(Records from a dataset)

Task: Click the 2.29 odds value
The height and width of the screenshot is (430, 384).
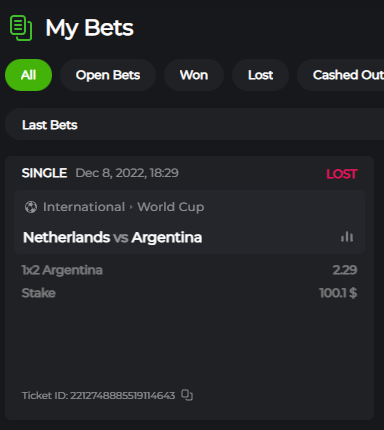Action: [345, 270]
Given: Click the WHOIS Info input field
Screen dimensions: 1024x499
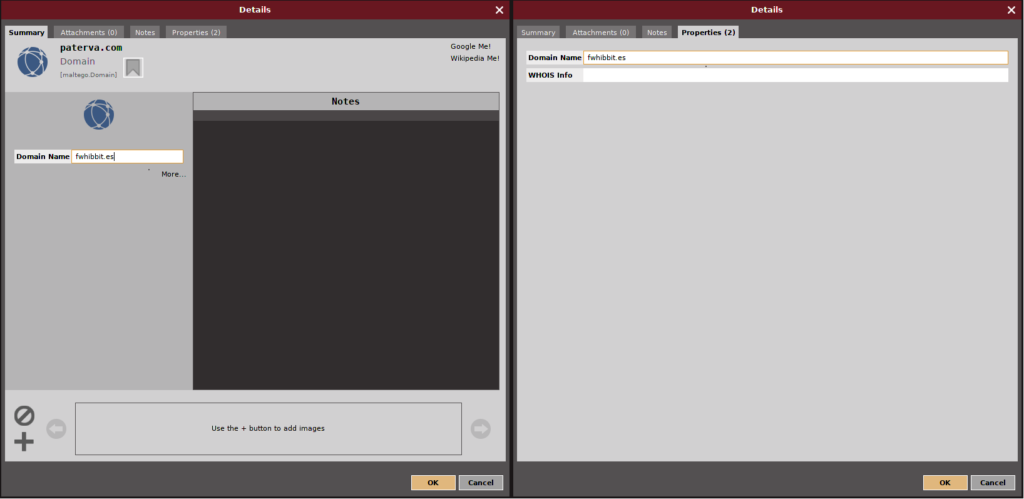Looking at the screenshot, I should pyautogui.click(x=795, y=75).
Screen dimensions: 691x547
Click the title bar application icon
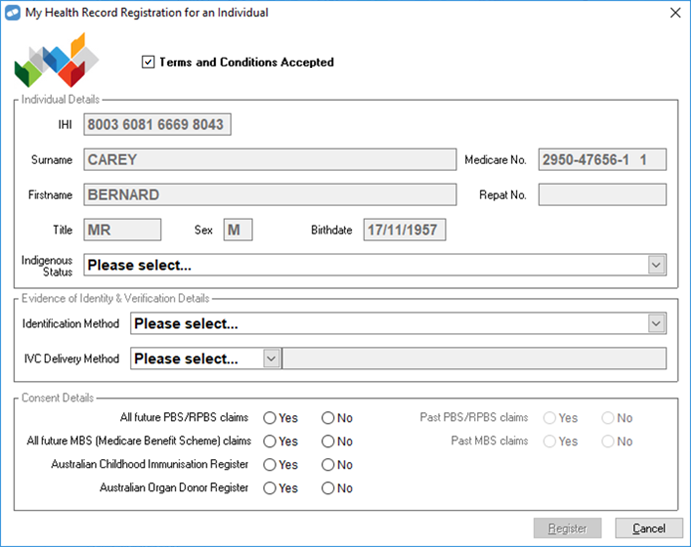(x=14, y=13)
* * *
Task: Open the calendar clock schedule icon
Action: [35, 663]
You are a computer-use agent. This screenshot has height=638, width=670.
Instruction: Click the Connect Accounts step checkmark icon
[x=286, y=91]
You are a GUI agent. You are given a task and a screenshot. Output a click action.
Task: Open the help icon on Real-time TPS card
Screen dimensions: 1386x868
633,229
---
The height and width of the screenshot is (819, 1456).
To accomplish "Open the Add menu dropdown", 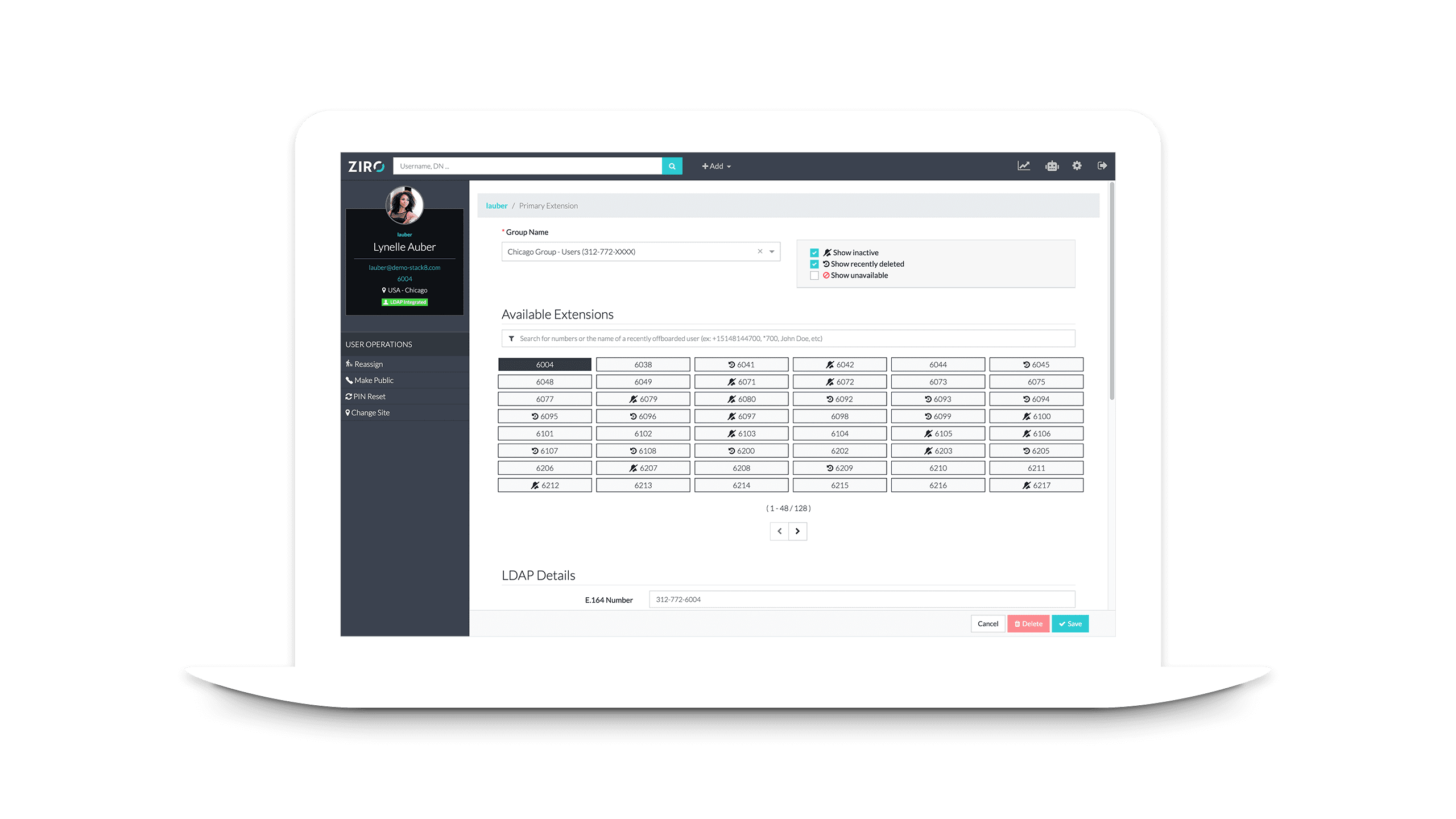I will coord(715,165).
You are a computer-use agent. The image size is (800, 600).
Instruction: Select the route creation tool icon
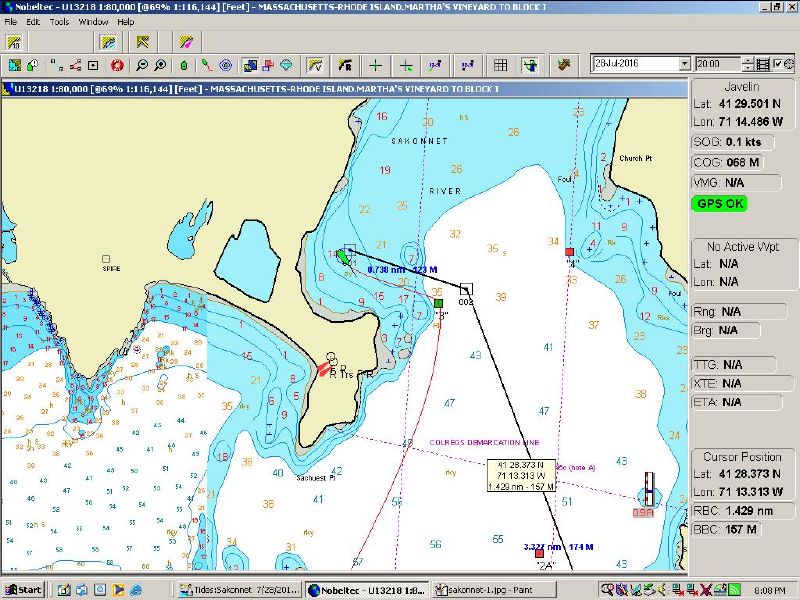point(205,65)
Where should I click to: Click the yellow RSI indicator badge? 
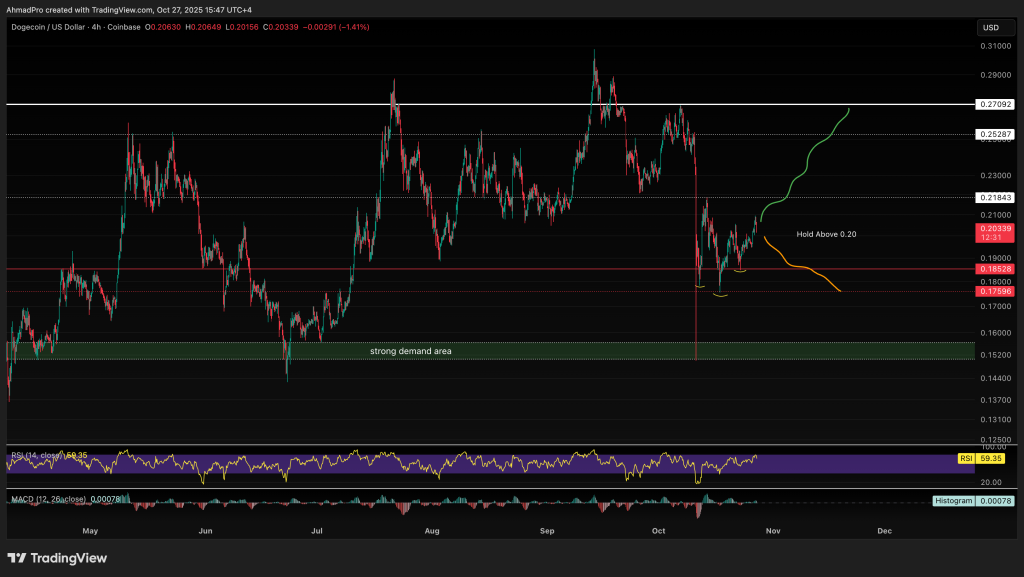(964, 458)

▸ **Stated exercise**:
Copy the material starting with the line that contains "Task: Click the 2.29 odds value" and going on through the line that contains "(x=14, y=13)", substituting "Screen size" for "Screen dimensions" and leaving everything else unchanged. Omit the pictures from your answer.

▸ **Task response**:
Task: Click the 2.29 odds value
The height and width of the screenshot is (430, 384).
Action: [345, 270]
Given: Click the WHOIS Info input field
Screen size: 1024x499
Looking at the screenshot, I should pyautogui.click(x=795, y=75).
Screen size: 691x547
Click the title bar application icon
(x=14, y=13)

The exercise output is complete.